- What this task involves -
Swap each "Instruction" in the records below for "Command", and leave everything else as it is.

- Records of finding words and elements -
## start
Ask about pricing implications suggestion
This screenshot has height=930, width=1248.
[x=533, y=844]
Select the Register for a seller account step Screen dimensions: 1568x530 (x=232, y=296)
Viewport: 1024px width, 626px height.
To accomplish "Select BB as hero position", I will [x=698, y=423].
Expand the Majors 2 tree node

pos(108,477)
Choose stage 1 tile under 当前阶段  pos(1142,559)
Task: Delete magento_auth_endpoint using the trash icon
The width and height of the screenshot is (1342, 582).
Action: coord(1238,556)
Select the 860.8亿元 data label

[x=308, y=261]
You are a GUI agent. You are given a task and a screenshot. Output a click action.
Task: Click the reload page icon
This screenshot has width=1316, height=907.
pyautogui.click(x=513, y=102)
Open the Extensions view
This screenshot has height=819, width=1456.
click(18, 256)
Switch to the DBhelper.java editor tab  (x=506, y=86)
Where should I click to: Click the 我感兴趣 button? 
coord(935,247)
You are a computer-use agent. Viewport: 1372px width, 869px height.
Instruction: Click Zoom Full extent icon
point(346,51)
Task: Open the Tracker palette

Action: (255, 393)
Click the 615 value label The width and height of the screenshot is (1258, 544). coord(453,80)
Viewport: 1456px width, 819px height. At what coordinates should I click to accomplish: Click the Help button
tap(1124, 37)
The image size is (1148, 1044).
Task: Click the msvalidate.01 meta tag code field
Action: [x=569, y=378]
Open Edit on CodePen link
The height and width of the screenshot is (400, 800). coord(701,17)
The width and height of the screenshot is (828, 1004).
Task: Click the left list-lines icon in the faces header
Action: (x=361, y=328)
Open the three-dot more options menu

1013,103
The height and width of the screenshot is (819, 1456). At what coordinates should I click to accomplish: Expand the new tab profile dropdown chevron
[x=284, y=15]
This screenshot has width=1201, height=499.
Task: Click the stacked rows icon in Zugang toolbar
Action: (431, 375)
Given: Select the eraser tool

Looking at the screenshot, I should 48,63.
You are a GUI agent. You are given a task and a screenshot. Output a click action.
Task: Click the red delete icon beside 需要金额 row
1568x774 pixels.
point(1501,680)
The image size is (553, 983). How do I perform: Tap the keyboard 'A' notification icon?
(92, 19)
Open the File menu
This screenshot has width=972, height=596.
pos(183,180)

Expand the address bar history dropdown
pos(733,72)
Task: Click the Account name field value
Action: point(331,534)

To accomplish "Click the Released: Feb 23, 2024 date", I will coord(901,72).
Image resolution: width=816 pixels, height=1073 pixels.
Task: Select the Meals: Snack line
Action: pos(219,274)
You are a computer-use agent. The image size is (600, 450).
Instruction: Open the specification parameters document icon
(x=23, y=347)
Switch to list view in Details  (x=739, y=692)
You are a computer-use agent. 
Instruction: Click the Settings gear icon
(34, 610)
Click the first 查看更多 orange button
## end
- Task answer -
Ask about pricing implications suggestion
This screenshot has height=930, width=1248.
[x=533, y=844]
Select the Register for a seller account step Screen dimensions: 1568x530 (x=232, y=296)
Viewport: 1024px width, 626px height.
To accomplish "Select BB as hero position", I will [x=698, y=423].
Expand the Majors 2 tree node

pos(108,477)
Choose stage 1 tile under 当前阶段  pos(1142,559)
Task: Delete magento_auth_endpoint using the trash icon
The width and height of the screenshot is (1342, 582).
Action: coord(1238,556)
Select the 860.8亿元 data label

[x=308, y=261]
You are a GUI agent. You are given a task and a screenshot. Output a click action.
Task: Click the reload page icon
This screenshot has width=1316, height=907.
pyautogui.click(x=513, y=102)
Open the Extensions view
This screenshot has height=819, width=1456.
click(18, 256)
Switch to the DBhelper.java editor tab  (x=506, y=86)
Where should I click to: Click the 我感兴趣 button? 
coord(935,247)
You are a computer-use agent. Viewport: 1372px width, 869px height.
Command: Click Zoom Full extent icon
point(346,51)
Task: Open the Tracker palette

Action: (255, 393)
Click the 615 value label The width and height of the screenshot is (1258, 544). coord(453,80)
Viewport: 1456px width, 819px height. At what coordinates should I click to accomplish: Click the Help button
tap(1124, 37)
The image size is (1148, 1044).
Task: Click the msvalidate.01 meta tag code field
Action: [x=569, y=378]
Open Edit on CodePen link
The height and width of the screenshot is (400, 800). coord(701,17)
The width and height of the screenshot is (828, 1004).
Task: Click the left list-lines icon in the faces header
Action: (x=361, y=328)
Open the three-dot more options menu

1013,103
The height and width of the screenshot is (819, 1456). At what coordinates should I click to accomplish: Expand the new tab profile dropdown chevron
[x=284, y=15]
This screenshot has width=1201, height=499.
Task: Click the stacked rows icon in Zugang toolbar
Action: (431, 375)
Given: Select the eraser tool

Looking at the screenshot, I should 48,63.
You are a GUI agent. You are given a task and a screenshot. Output a click action.
Task: Click the red delete icon beside 需要金额 row
1568x774 pixels.
point(1501,680)
The image size is (553, 983). How do I perform: Tap the keyboard 'A' notification icon?
(92, 19)
Open the File menu
This screenshot has width=972, height=596.
pos(183,180)

Expand the address bar history dropdown
pos(733,72)
Task: Click the Account name field value
Action: point(331,534)

To accomplish "Click the Released: Feb 23, 2024 date", I will coord(901,72).
Image resolution: width=816 pixels, height=1073 pixels.
Task: Select the Meals: Snack line
Action: pos(219,274)
You are a computer-use agent. The image size is (600, 450).
Command: Open the specification parameters document icon
(x=23, y=347)
Switch to list view in Details  (x=739, y=692)
You are a computer-use agent. 
Command: Click the Settings gear icon
(34, 610)
Click the first 查看更多 orange button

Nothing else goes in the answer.